Question

How can I find the points on the curve y = x^4 − 10x^2 + 1 where the tangent line is horizontal?

Answer 1

Take the first derivative, set it equal to `0`, solve for `x`, plug back the solutions for `x` into the original function. The tangent line is then shown to be horizontal at `(0,1), (sqrt(5),-24), (-sqrt(5),-24).`

Explanation:

The tangent line is horizontal where the derivative is equal to zero.

Graphically interpreted, the derivative at a point on a curve is the slope at that point. We draw tangent lines at certain points to represent the slope at certain points. A horizontal line, `y=c` where `c` is a constant value, has a slope of zero, so wherever a horizontal tangent line exists, the derivative must be zero.

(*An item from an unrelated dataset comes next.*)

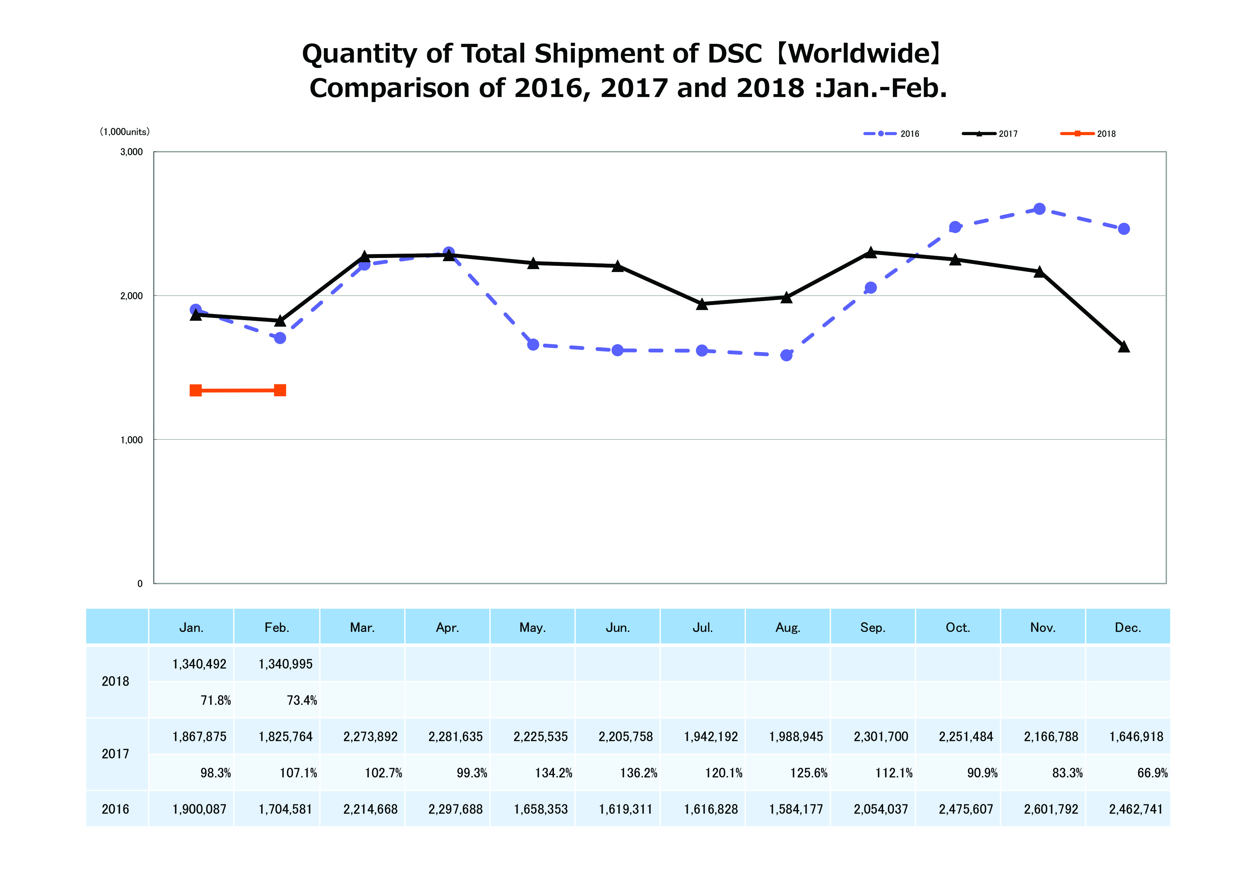
Task: Click the 2018 row label
Action: [x=116, y=681]
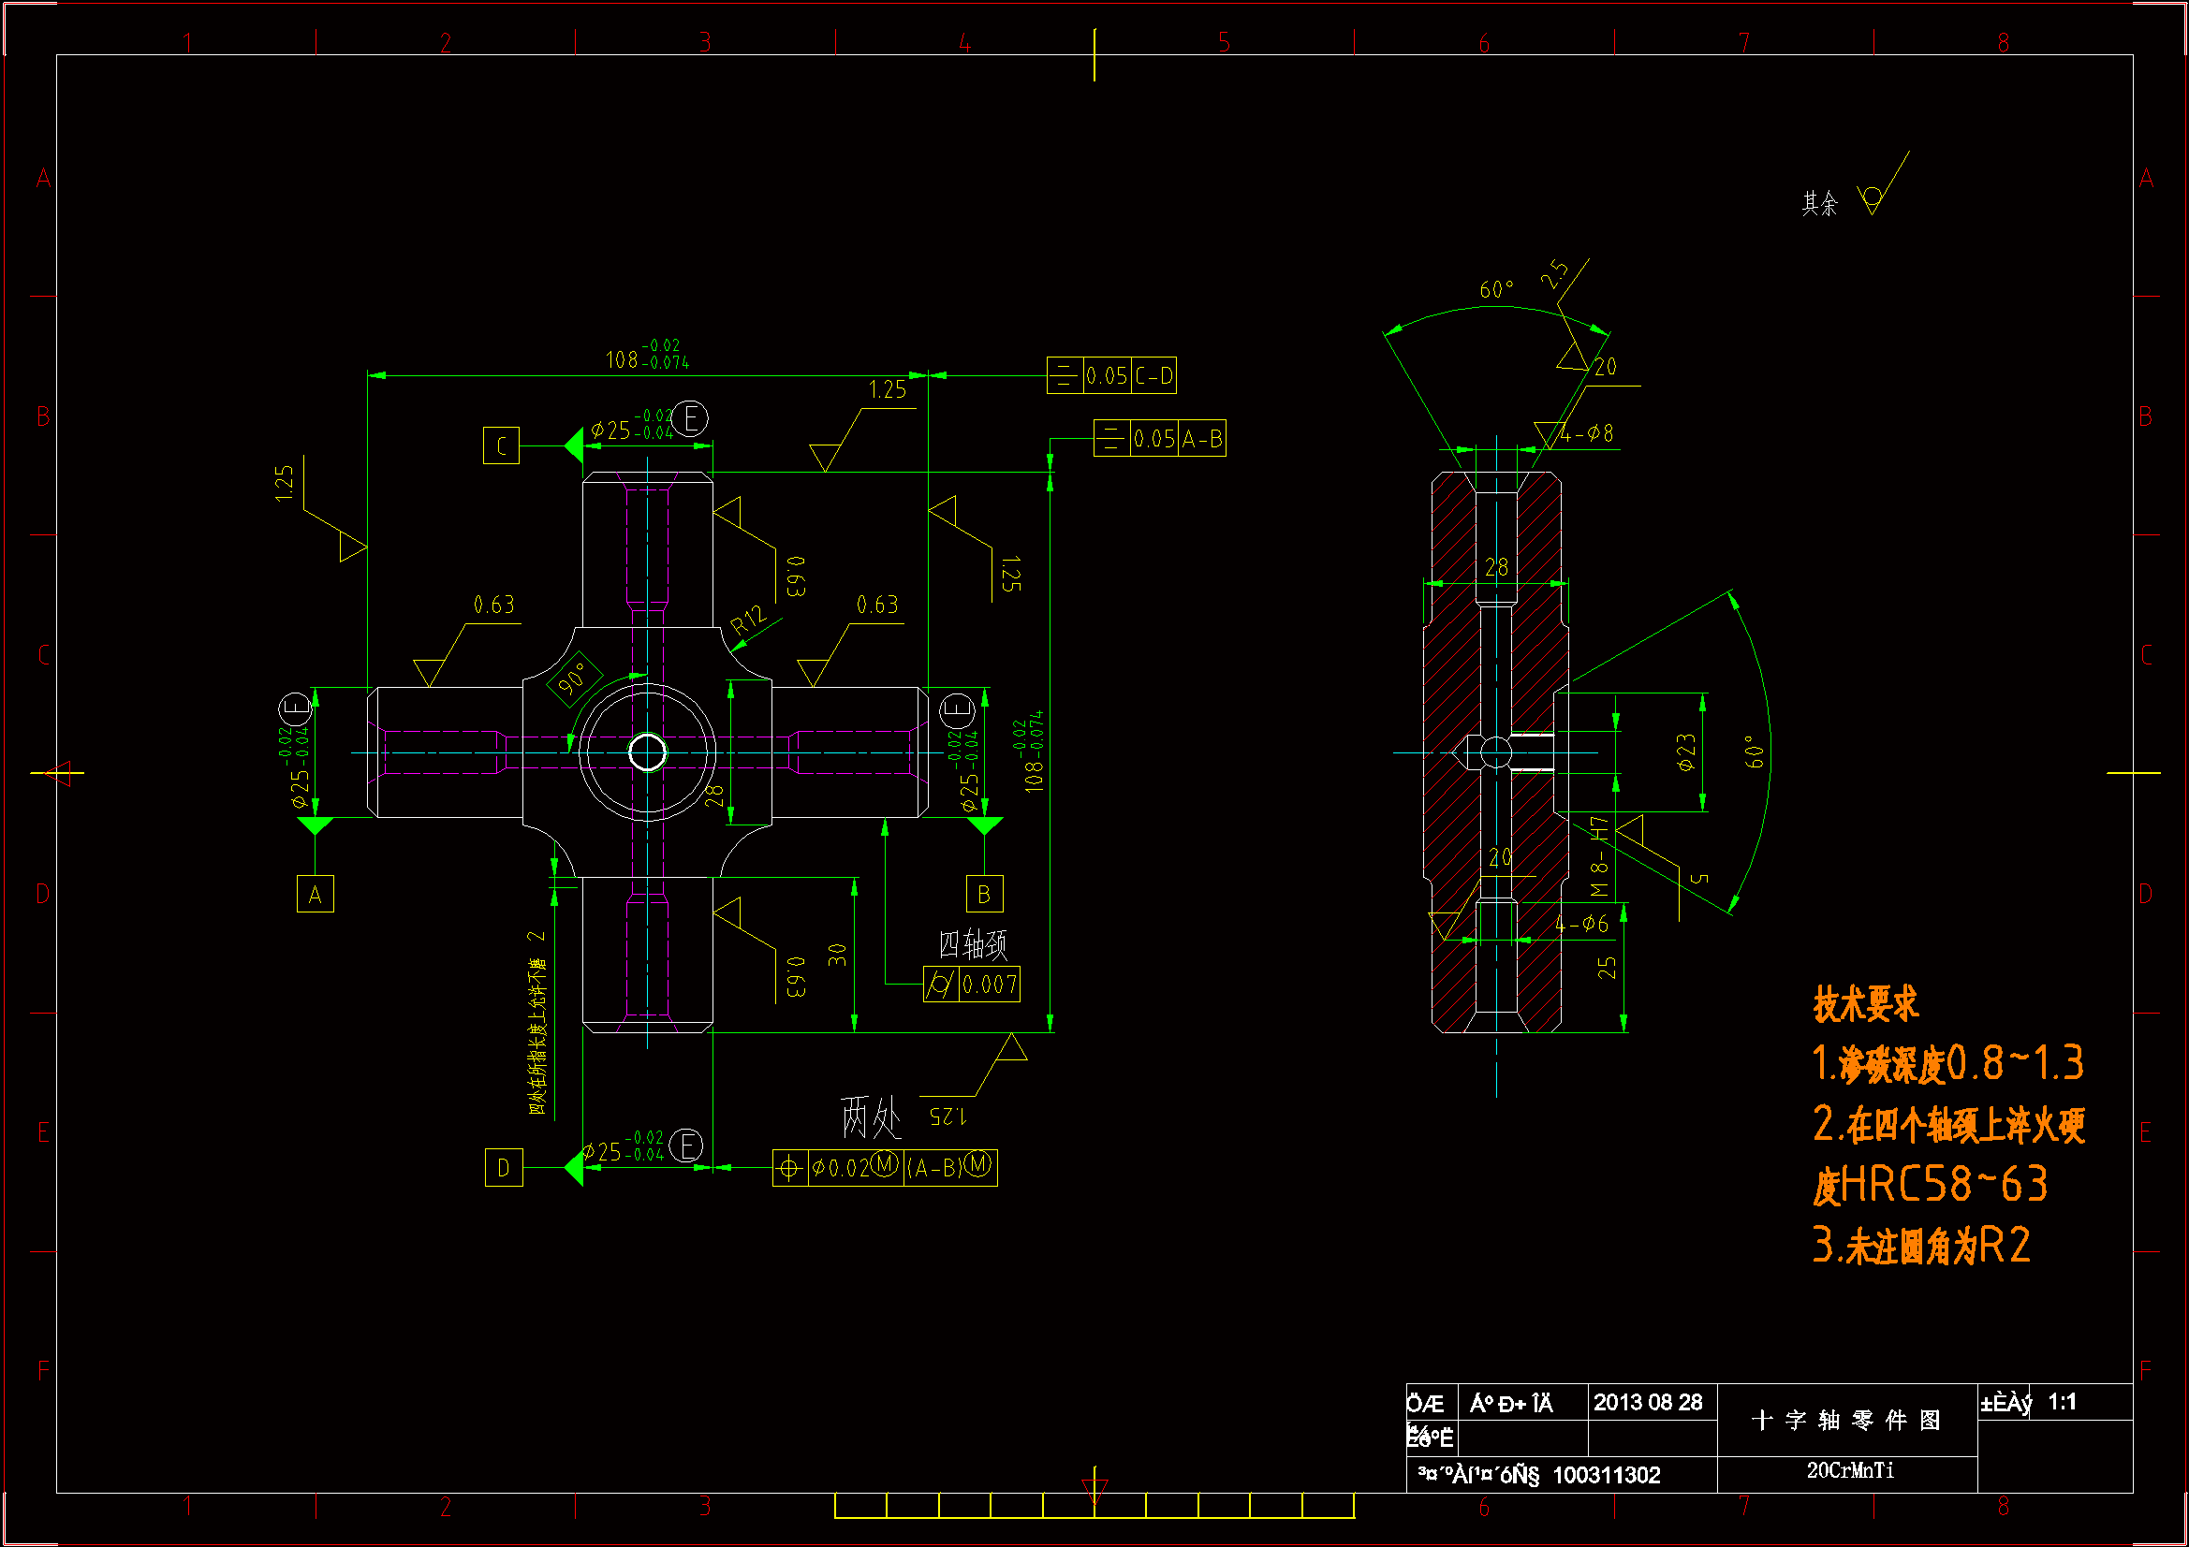2189x1547 pixels.
Task: Click the datum A label box
Action: pyautogui.click(x=315, y=894)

Take the first derivative with the Power Rule, set `y'=0`, and solve for `x`:

`y'=4x^3-(2)(10)x=4x^3-20x`

`4x^3-20x=0`

`4x(x^2-5)=0`

`x=0, +-sqrt(5)`

So, since `y'=0` at `x=0, x=+-sqrt(5)`, the tangent line is horizontal at those points. To find the `y`-values at these points, take `y(0), y(sqrt(5)),y(-sqrt(5)).`

`y(0)=0^4-10(0^2)+1=1`

The tangent line is horizontal at `(0,1).`

`y(sqrt(5))=sqrt(5)^4-10sqrt(5)^2+1=25-50+1=-24`

The tangent line is horizontal at `(sqrt(5),-24).`

`y(-sqrt(5))=(-sqrt(5)^4)-10(-sqrt(5)^2)+1=25-50+1=-24`

The tangent line is horizontal at `(-sqrt(5),-24).`